Error setting up a static iglu repo

Sambhav Sharma

unread,

May 6, 2015, 2:40:04 PM5/6/15

to snowpl...@googlegroups.com

I am trying to setup a static iglu repository to test custom unstructured events so that they are added to a separate table in postgresql (for example atomic.test)

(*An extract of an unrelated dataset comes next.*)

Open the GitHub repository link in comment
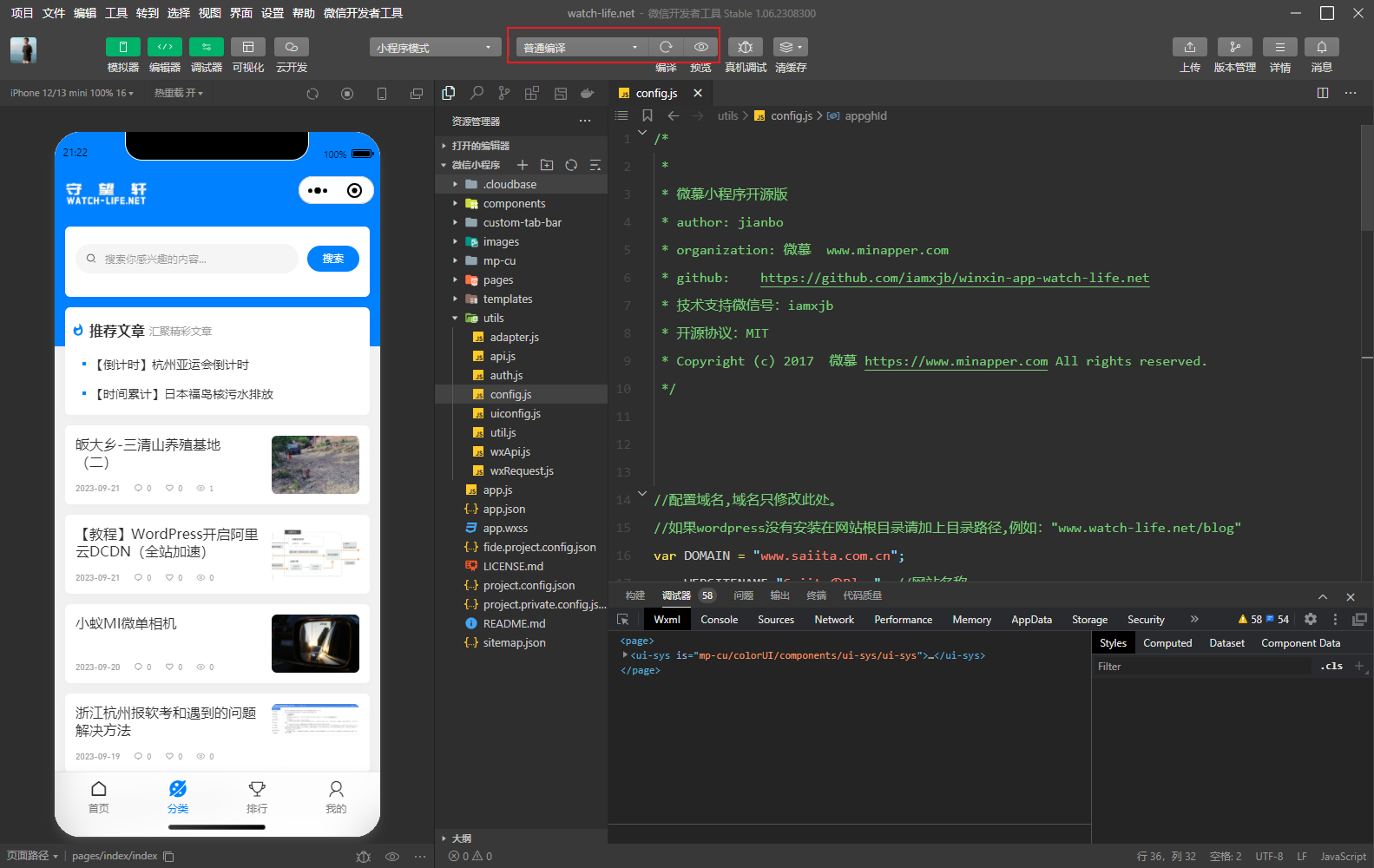click(x=954, y=278)
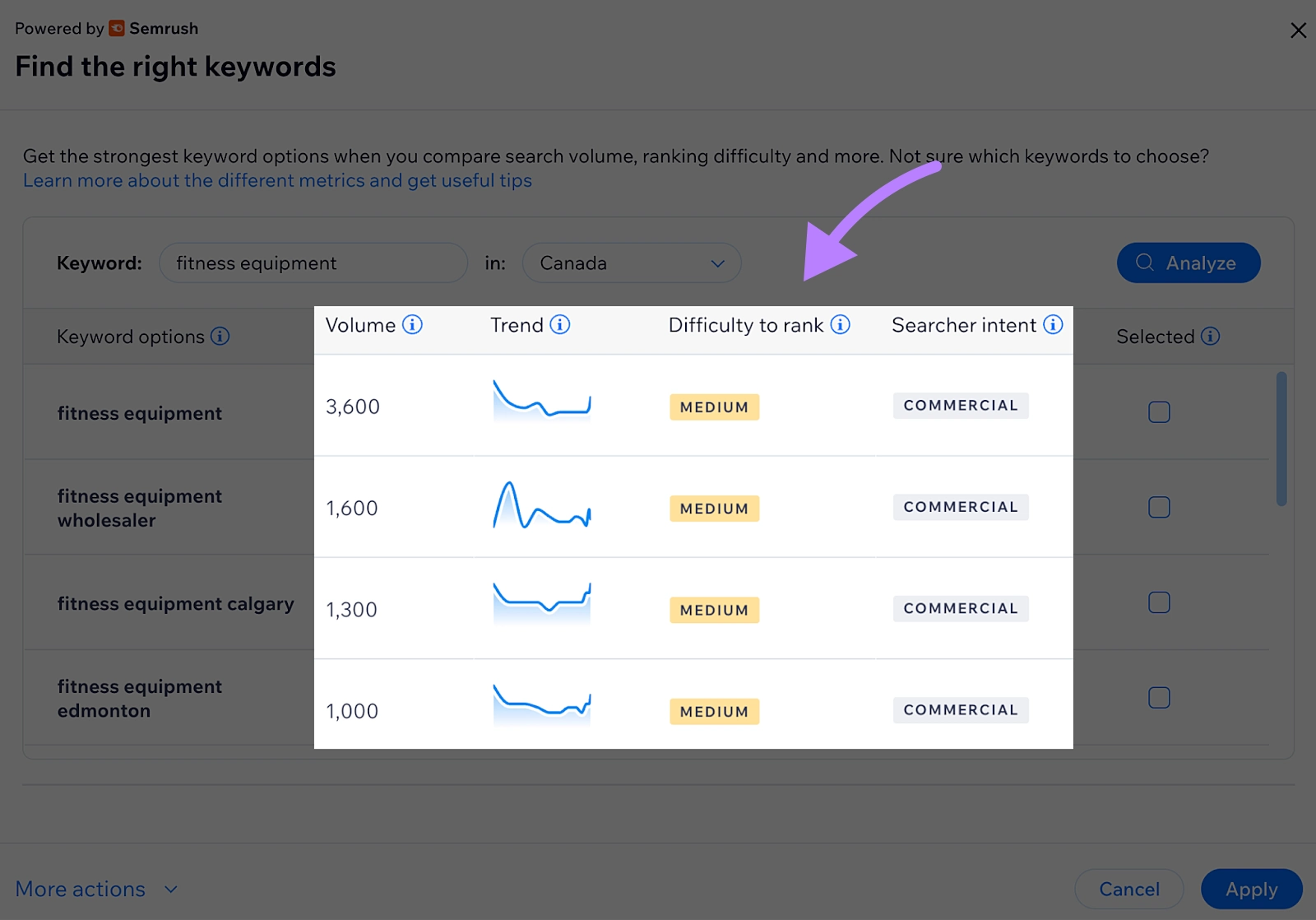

But when I am running the emr-etl I am getting the following error stacktrace:

Exception in thread "main" java.lang.reflect.InvocationTargetException
	at sun.reflect.NativeConstructorAccessorImpl.newInstance0(Native Method)
	at sun.reflect.NativeConstructorAccessorImpl.newInstance(NativeConstructorAccessorImpl.java:57)
	at sun.reflect.DelegatingConstructorAccessorImpl.newInstance(DelegatingConstructorAccessorImpl.java:45)
	at java.lang.reflect.Constructor.newInstance(Constructor.java:526)
	at com.twitter.scalding.Job$.apply(Job.scala:47)
	at com.twitter.scalding.Tool.getJob(Tool.scala:48)
	at com.twitter.scalding.Tool.run(Tool.scala:68)
	at org.apache.hadoop.util.ToolRunner.run(ToolRunner.java:65)
	at com.snowplowanalytics.snowplow.enrich.hadoop.JobRunner$.main(JobRunner.scala:33)
	at com.snowplowanalytics.snowplow.enrich.hadoop.JobRunner.main(JobRunner.scala)
	at sun.reflect.NativeMethodAccessorImpl.invoke0(Native Method)
	at sun.reflect.NativeMethodAccessorImpl.invoke(NativeMethodAccessorImpl.java:57)
	at sun.reflect.DelegatingMethodAccessorImpl.invoke(DelegatingMethodAccessorImpl.java:43)
	at java.lang.reflect.Method.invoke(Method.java:606)
	at org.apache.hadoop.util.RunJar.main(RunJar.java:187)
Caused by: com.snowplowanalytics.snowplow.enrich.common.FatalEtlError: NonEmptyList(error: Resolver configuration failed JSON Schema validation
    level: "error"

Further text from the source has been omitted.